Wednesday, February 2, 2011

National Signing Day

Today is considered to be National Signing Day, which is the day that most of the heavily touted high school football players declare which schools they will be attending. lately, such entities as ESPN have been trying to hype this day, even going as far as to televise these kids as they announce which school will get their services.

As with anything of a similar nature, people attempt to determine who the 'winners' and 'losers' are. For instance, Florida State and Auburn are considered to have two of the strongest recruiting classes of the year. Such projections are not only meaningless, but completely asinine. To state that one schools 17 to 18 year old kids are going to outperform another schools' kids is ridiculous. How is this determined? By seeing which schools got more of the players ranked within a specific criteria? Just because pundits happen to think that certain kids make up the 150 best high school football players in the country doesn't mean that A. They will be productive in college or B. That they will considered in the top 150 from that class later when they graduate, or even next year.

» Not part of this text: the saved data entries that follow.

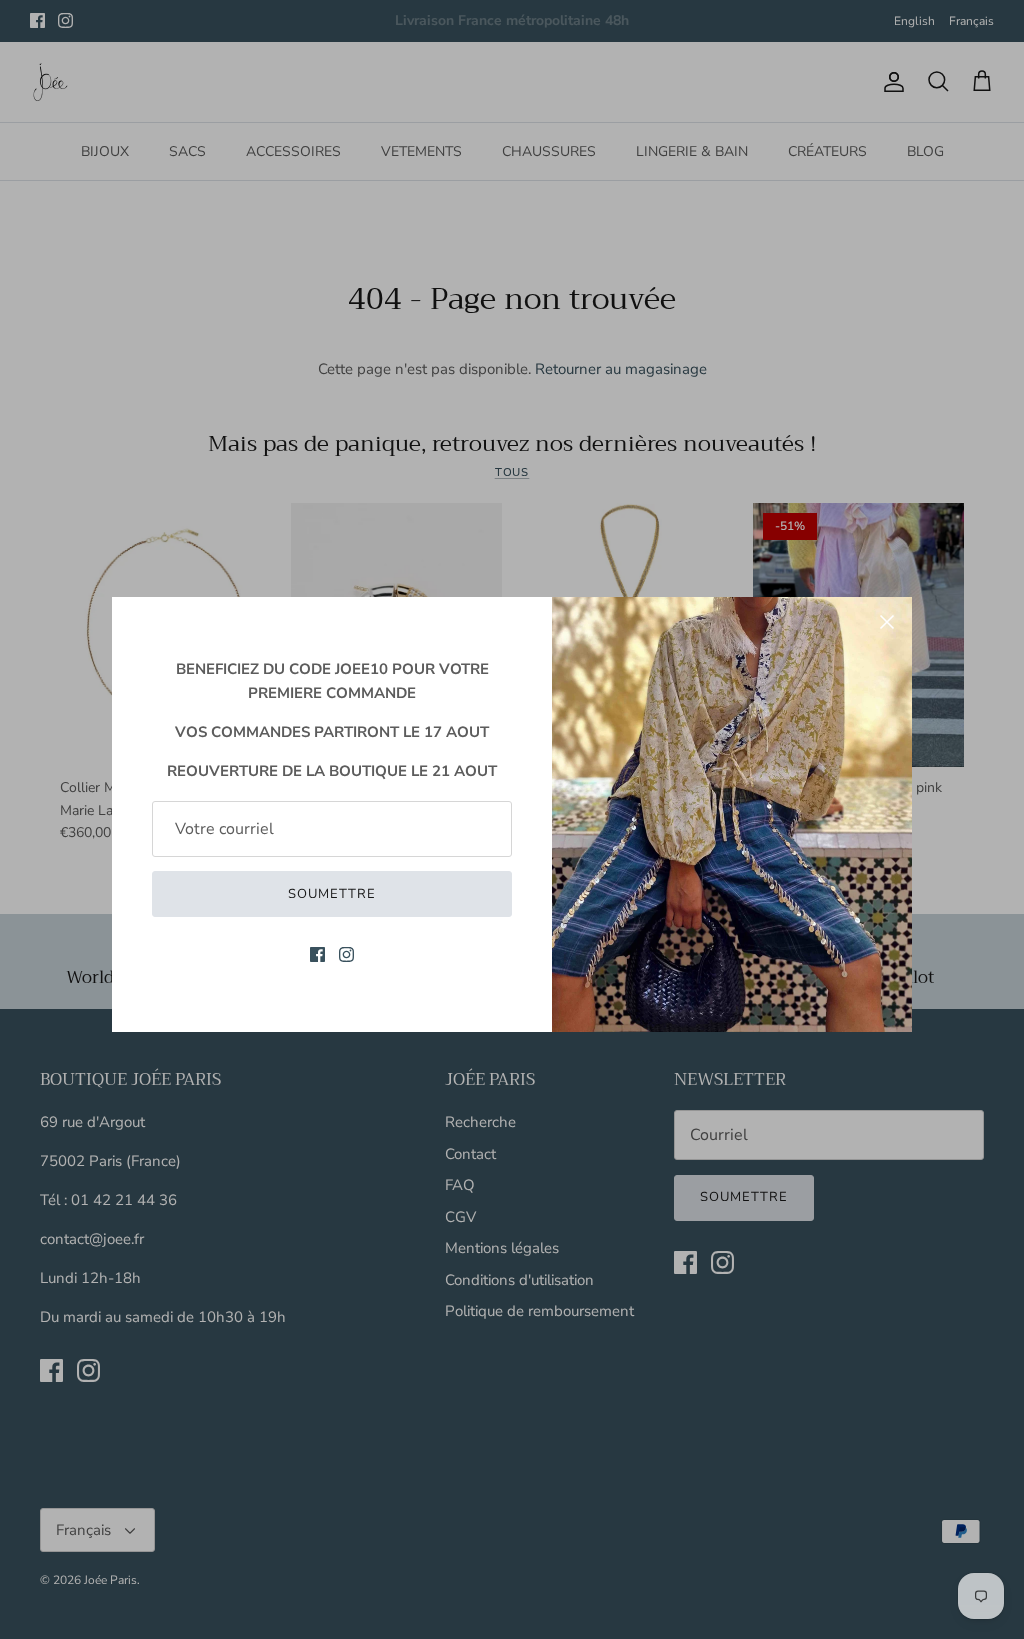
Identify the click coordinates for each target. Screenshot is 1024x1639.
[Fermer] (887, 622)
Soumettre (332, 894)
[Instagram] (346, 954)
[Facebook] (317, 954)
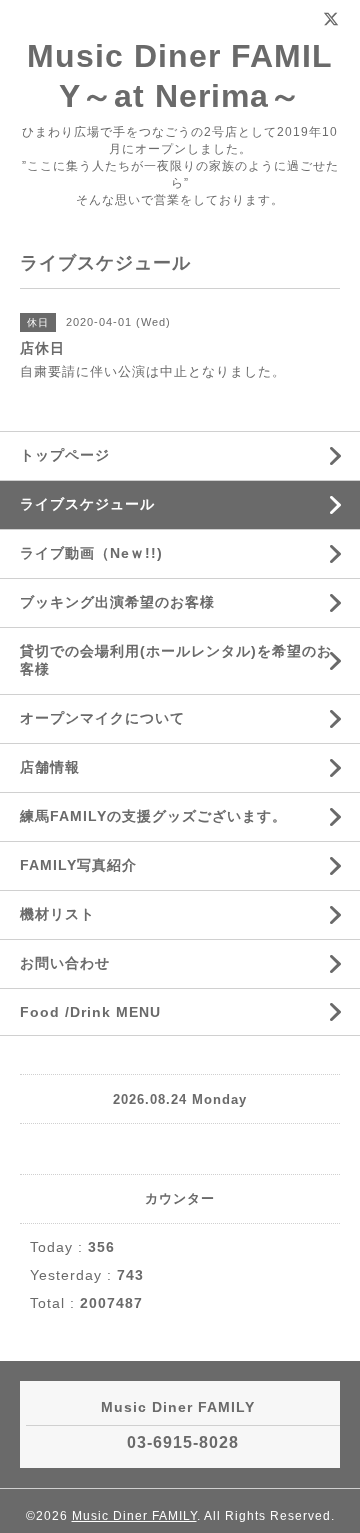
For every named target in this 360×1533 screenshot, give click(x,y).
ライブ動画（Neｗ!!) (91, 553)
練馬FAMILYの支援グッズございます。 (153, 816)
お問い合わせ (65, 963)
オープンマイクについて (102, 718)
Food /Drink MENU (90, 1012)
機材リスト (57, 914)
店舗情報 (50, 767)
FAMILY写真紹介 (78, 865)
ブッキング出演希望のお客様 (117, 602)
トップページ (65, 455)
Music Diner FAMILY (134, 1516)
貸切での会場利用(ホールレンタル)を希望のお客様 (176, 660)
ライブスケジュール (87, 504)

Also, televising these kids as they put on the hat of whatever school that are going to attend is utterly ridiculous. People continually act surprised when big time recruits walk around and act as though everything should be handed to them. Or that their egos are incredibly inflated. Well, televising their decisions on which school to attend or discussing it in detail does not help. In fact, it just further fans the flames. Continually discussing their thought process, poring over anything said prior to their decision to try to guess where they end up, and trying to make this the biggest sports story of the day only furthers the sense of entitlement.

Yes, this is a big deal - to those kids and the schools they choose. It just shouldn't be a televised event. And it definitely should not come with a list of who 'won' and 'lost' the recruiting war.